INFORMATION PROVIDED:
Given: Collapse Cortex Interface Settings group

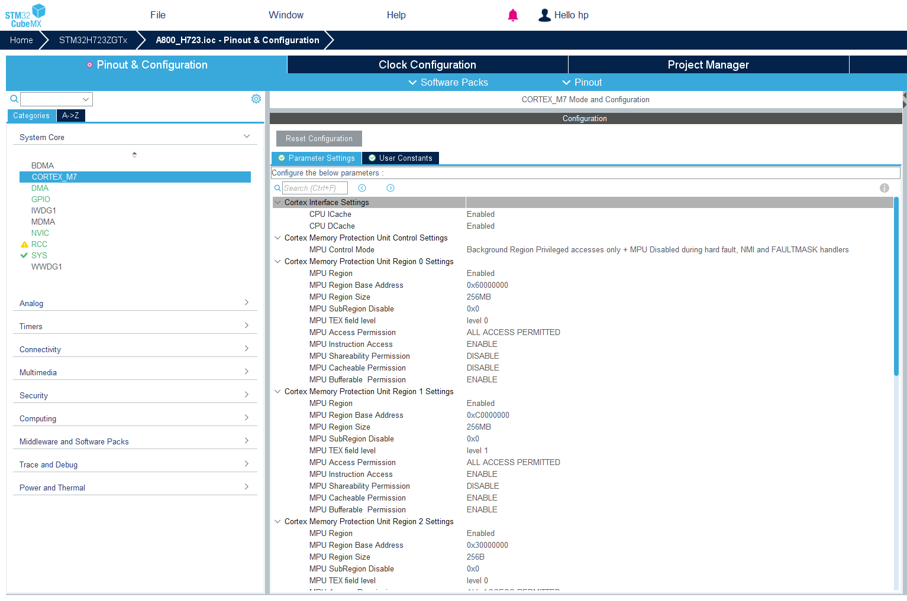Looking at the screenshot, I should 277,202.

---

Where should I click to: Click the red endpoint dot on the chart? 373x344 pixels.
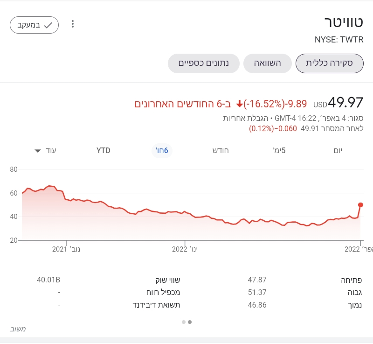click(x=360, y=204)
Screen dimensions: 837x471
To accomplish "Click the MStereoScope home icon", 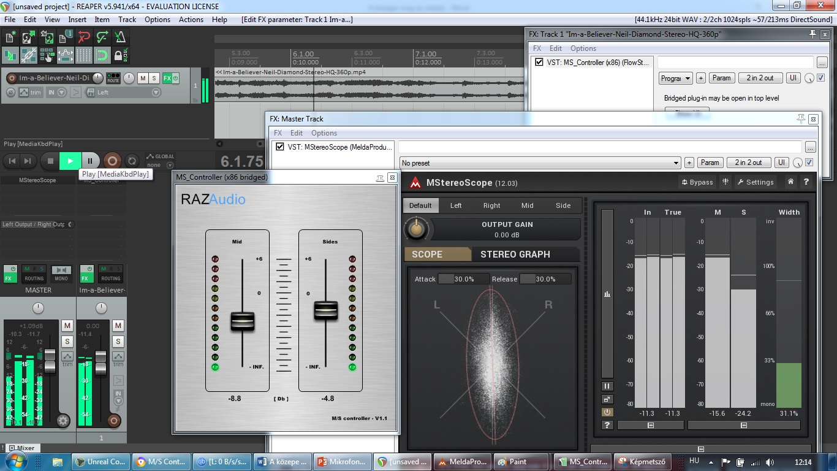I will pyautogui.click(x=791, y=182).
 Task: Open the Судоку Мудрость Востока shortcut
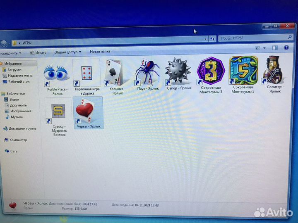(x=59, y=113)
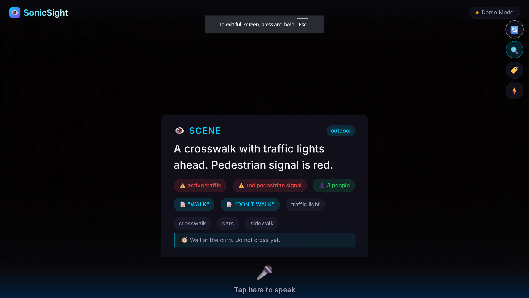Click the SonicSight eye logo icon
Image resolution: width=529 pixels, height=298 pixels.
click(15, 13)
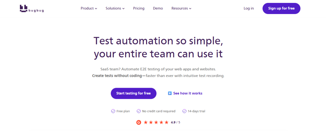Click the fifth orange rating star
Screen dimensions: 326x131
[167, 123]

* * *

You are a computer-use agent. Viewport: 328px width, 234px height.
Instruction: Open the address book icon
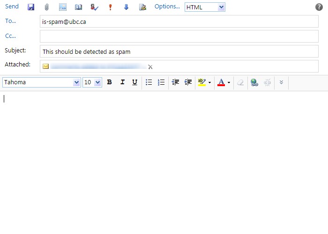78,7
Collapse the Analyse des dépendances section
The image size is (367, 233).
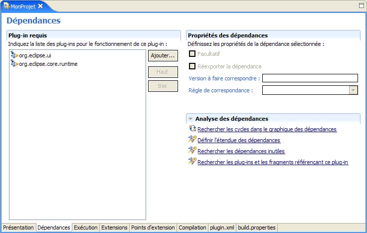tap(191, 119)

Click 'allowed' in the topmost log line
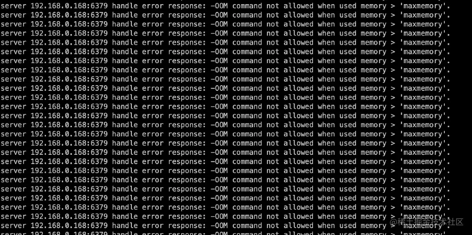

ACTION ITEM: From the records above, give again only the part that opens with the line containing "The image size is (367, 233)." and closes with the line containing "Click 'allowed' in the topmost log line". Keep both ends but drop the pictures.

ANSWER TO THIS TASK:
The image size is (367, 233).
tap(191, 119)

Click 'allowed' in the topmost log line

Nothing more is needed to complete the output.